Ukraińcy zbliżają się coraz bardziej do absurdalnego zwrotu akcji; określenie takie jest jak najbardziej na miejscu, bo mówimy tu o propagandzie, a nie realnych ofiarach. Human Rights Watch donosi, że Rosjanie ukradli drewno kominkowe!
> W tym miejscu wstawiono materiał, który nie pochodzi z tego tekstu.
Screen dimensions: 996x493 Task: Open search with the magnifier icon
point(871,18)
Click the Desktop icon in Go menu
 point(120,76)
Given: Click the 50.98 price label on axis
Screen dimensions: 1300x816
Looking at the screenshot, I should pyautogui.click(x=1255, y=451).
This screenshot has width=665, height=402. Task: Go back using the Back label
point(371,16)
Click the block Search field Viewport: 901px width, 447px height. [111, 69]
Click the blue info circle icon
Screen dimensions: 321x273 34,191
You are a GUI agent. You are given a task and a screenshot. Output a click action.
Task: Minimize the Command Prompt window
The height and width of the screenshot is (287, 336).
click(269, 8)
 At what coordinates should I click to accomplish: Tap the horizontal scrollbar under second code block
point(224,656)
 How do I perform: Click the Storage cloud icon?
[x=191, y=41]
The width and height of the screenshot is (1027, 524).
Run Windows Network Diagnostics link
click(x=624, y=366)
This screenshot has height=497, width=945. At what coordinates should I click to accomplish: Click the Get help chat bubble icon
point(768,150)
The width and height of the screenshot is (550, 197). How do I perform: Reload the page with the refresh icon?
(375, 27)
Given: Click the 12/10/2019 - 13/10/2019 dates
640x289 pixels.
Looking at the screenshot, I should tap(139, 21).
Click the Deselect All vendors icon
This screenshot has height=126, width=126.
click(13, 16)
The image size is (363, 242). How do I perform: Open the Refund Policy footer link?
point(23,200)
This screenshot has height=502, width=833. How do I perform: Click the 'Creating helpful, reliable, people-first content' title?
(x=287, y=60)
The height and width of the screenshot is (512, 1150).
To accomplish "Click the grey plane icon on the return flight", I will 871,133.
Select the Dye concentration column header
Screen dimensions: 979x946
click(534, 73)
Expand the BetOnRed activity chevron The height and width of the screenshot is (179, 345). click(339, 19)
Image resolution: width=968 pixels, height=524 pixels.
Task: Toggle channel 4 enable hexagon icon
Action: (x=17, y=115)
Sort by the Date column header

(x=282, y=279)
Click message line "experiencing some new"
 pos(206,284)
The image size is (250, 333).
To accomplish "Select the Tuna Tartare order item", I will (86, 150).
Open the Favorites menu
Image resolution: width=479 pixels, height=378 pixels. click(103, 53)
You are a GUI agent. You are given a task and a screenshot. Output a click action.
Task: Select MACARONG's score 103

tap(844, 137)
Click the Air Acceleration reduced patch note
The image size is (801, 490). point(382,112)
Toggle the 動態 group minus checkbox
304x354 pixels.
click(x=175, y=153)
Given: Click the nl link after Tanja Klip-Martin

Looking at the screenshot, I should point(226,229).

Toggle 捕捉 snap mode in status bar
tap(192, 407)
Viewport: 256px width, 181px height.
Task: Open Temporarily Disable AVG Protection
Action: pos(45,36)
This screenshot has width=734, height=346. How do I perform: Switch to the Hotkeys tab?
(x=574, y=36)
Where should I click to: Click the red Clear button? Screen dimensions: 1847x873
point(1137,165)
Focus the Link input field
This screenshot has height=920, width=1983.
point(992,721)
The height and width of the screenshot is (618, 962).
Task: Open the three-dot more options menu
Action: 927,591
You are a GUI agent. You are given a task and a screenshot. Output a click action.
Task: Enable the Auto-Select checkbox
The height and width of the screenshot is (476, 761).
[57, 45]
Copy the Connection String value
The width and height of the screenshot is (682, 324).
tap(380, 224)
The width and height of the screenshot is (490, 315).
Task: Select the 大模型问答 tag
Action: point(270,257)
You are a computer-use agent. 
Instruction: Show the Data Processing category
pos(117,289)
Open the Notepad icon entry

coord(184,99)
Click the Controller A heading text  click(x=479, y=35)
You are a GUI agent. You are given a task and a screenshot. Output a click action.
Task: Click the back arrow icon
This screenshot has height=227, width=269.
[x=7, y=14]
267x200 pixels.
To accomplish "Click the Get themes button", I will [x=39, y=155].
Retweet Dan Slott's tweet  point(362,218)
Jakie jeszcze okropieństwa nas czekają?! W pewnym momencie im głośniej będzie się o tym krzyczeć, tym mniej ludzi będzie chciało tego słuchać.

Koniec końców, mamy zawsze jakąś małą historię i wielką, czasem tak wielką, że nie mieści się na ekranach naszych monitorów tak, że nie jesteśmy w stanie jej widzieć. Mówimy tyle o pokoju, ale jedynym miejscem, w którym czujemy się jakoś stabilnie, są kraje opisywane przez Panama Papers, państwa i państewka, które drenują swoje gospodarki i systemy prawne na rzecz globalnych bogaczy (oligarchów czy przedsiębiorców – to tylko różnica umowna i wynikająca z długości nabrzeża, przy którym cumują ich jachty), a sankcję stanowią karę dla tych najuboższych. Ile kosztuje gaz i ile kosztują wędliny w twojej okolicy?

Główna historia nigdy tak naprawdę się nie zmieniła. Naszym rodzicom mówiono, że ich racją bytu jest zniszczenie komunizmu. Później mówiono nam, że wszystko się skończy, jak osiągniemy parytet jądrowy z Rosją; potem, że wszystko będzie dobrze, gdy tylko wygramy kolejną wojnę zastępczą (Kuba, Grecja, Laos, Wietnam, Dominikana, Liban, Panama, Haiti, Iran, Gwatemala, Nikaragua, Salwador, Syria, Jemen). Później rozpadł się Związek Radziecki i po krótkiej drzemce („końcu historii”) powróciliśmy do poprzedniej gry.

Ludzkie ciała, które widzicie, nie mają tu znaczenia. Tak naprawdę nigdy nie miały.